**Directive:**
Answer these from the group shots article:
1. What does the author use as the subject in place of real people?
2. What aperture does the article suggest on a dark day?
3. In the Fuji xpro1 example at f/2.8, which figure is in focus?

**Text section:**
start
Exploring group shots by Laura Daly

Group shots.  Weddings, events, parties, family gatherings; at some point there is always a group shot to be taken.  I've been trying to figure out how to get the best quality group images - focus, depth of field, exposure, all of these things can make or break a shot (this becomes even more important if it's a paid job).

Arranging your subject

My subject in this case happens to be some Lego minifigures (to me this group *perfectly* represents a wedding party.  Everyone has met a space monster [the relative you had to invite], a fencer [the one who doesn't want to be in the photo]...).  Depending on the lens you use, you will get different compression and therefore the way you arrange your guests will determine how far away everyone appears, how many guests were there etc.

Aperture and depth of field

If it's a dark day, chances are you will want to go for a wide aperture to keep the shutter speed up.  You focus, you shoot, you review, you swear.  The focus can often be off, with the most important guests appearing fuzzy.  Not good.  Here are some examples:

Fuji xpro1 @ f/2.8.  Focus here is on the hotdog guy in the middle of the frame.  The subjects in front and behind of him are not in focus.
end
**Data section:**
start
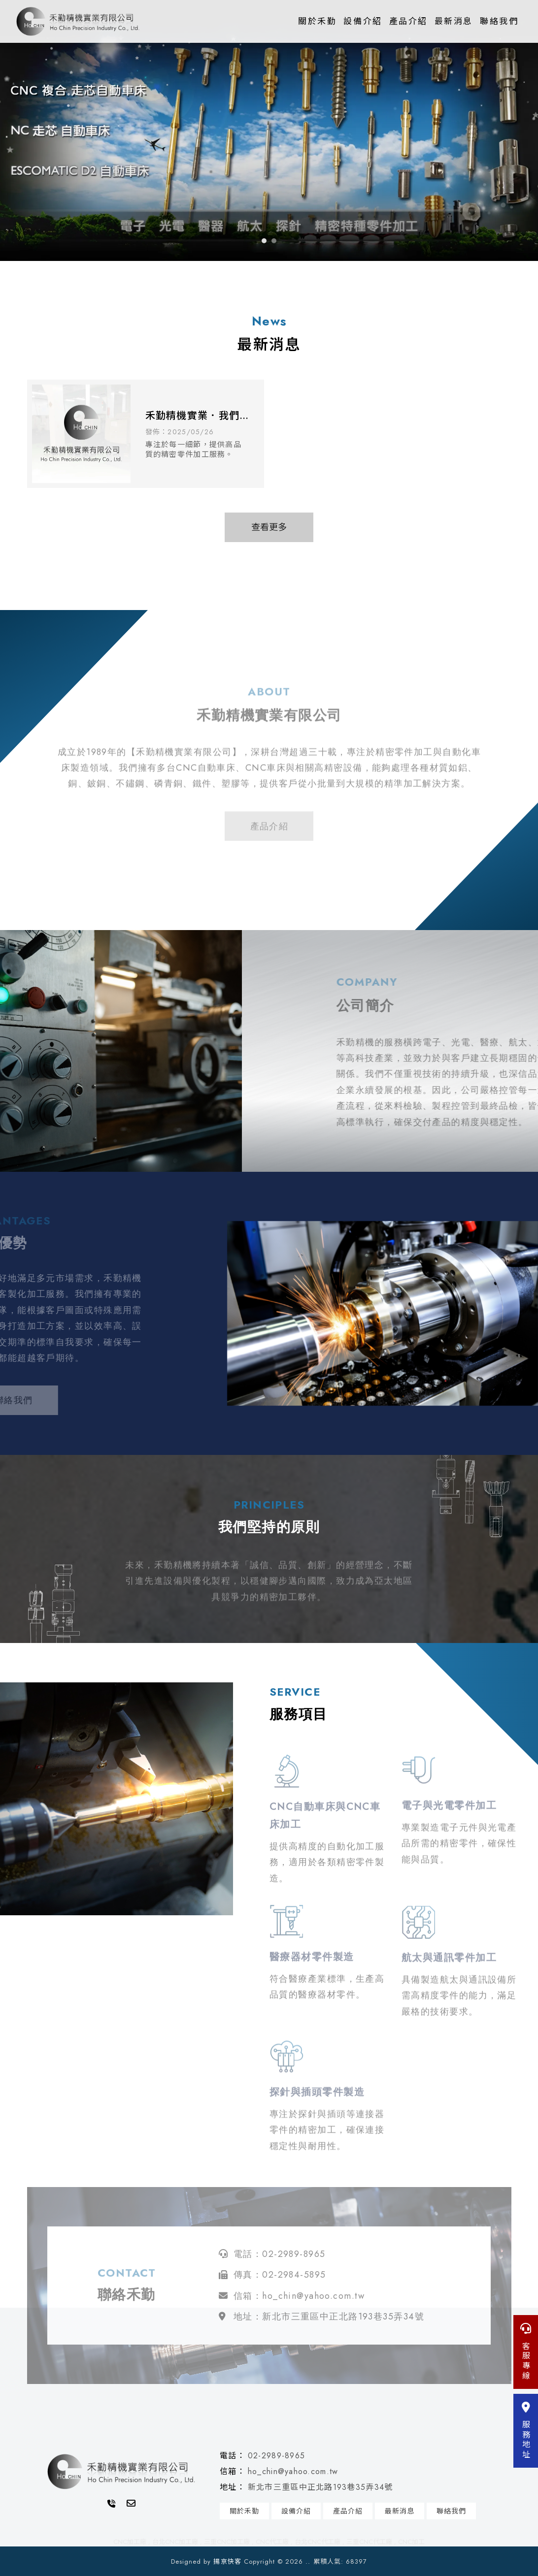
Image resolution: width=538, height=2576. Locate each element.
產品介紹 (408, 21)
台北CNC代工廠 (317, 2541)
end
**The completed task:**
1. Some Lego minifigures.
2. A wide aperture, to keep the shutter speed up.
3. The hotdog guy in the middle of the frame.